Mais de 40 eurodeputados solicitaram uma investigação independente sobre as transferências ilegais de dados pessoais de migrantes realizadas pela Frontex, a agência europeia de vigilância de fronteiras. A demanda surgiu após uma reportagem que revelou que mais de 13.000 pessoas foram afetadas entre 2016 e 2023. A carta, assinada por representantes de diversos grupos políticos, expressa preocupação com a criminalização de migrantes e defensores de direitos humanos.
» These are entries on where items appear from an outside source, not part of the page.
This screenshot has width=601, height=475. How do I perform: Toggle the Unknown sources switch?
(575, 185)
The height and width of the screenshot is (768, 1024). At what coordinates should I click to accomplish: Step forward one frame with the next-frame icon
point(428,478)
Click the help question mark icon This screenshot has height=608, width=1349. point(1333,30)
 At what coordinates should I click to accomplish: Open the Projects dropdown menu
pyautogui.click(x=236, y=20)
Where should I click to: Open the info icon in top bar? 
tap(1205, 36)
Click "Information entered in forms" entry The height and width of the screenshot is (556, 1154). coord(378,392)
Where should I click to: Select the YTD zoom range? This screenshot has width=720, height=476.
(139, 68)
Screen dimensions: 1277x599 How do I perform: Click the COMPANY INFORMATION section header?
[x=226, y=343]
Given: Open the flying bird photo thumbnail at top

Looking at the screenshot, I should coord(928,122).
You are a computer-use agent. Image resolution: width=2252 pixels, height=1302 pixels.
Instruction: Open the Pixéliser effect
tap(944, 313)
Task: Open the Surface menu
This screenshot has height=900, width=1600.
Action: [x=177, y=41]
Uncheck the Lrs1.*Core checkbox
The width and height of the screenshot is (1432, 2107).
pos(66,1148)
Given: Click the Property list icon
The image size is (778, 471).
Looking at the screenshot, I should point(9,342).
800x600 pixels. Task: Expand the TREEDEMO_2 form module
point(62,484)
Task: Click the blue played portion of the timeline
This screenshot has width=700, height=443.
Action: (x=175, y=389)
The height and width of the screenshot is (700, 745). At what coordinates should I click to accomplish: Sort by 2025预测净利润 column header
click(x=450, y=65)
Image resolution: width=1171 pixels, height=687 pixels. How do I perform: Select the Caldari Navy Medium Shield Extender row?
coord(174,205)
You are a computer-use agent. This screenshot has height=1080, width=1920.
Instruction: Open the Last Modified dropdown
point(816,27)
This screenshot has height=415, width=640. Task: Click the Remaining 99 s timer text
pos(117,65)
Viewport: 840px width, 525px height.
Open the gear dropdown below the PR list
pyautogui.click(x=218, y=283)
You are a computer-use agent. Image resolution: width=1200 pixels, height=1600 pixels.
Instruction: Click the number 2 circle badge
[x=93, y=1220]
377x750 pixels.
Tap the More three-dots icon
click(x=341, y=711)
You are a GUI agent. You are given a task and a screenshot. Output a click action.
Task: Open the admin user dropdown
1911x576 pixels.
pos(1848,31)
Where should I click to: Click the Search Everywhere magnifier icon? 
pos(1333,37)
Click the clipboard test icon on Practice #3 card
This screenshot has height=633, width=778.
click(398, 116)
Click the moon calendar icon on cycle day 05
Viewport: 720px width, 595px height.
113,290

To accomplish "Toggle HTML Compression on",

Os eurodeputados, liderados pela deputada Estrella Galán, pedem uma audiência na Comissão de Liberdades Civis, Justiça e Assuntos Internos do Parlamento Europeu. Eles desejam discutir o programa PeDRA, que permite a transferência de dados para a Europol. A investigação destaca que as violações identificadas vão além das já apontadas pelo Defensor do Povo Europeu em dezembro de 2023, e que a situação não recebeu a devida atenção anteriormente.
A Frontex suspendeu as transferências automáticas de dados em 2023, mas ainda compartilha informações “caso a caso”. A Europol, por sua vez, não confirmou se os dados transmitidos ilegalmente permanecem em seus sistemas ou se foram utilizados em investigações. Os eurodeputados alertam que essas práticas podem levar à criminalização de indivíduos inocentes, baseando-se em suposições discriminatórias sobre migração e criminalidade.
Além disso, os eurodeputados exigem que a Frontex e a Europol cumpram as decisões do Supervisor Europeu de Proteção de Dados (SEPD), que criticou a falta de garantias de proteção de dados. Eles também pedem a eliminação imediata dos dados coletados ilegalmente e a interrupção total de qualquer forma de transmissão. A carta ressalta a necessidade de salvaguardas na nova diretiva que penaliza a facilitação da migração irregular, a fim de evitar a criminalização baseada em informações obtidas de maneira ilícita.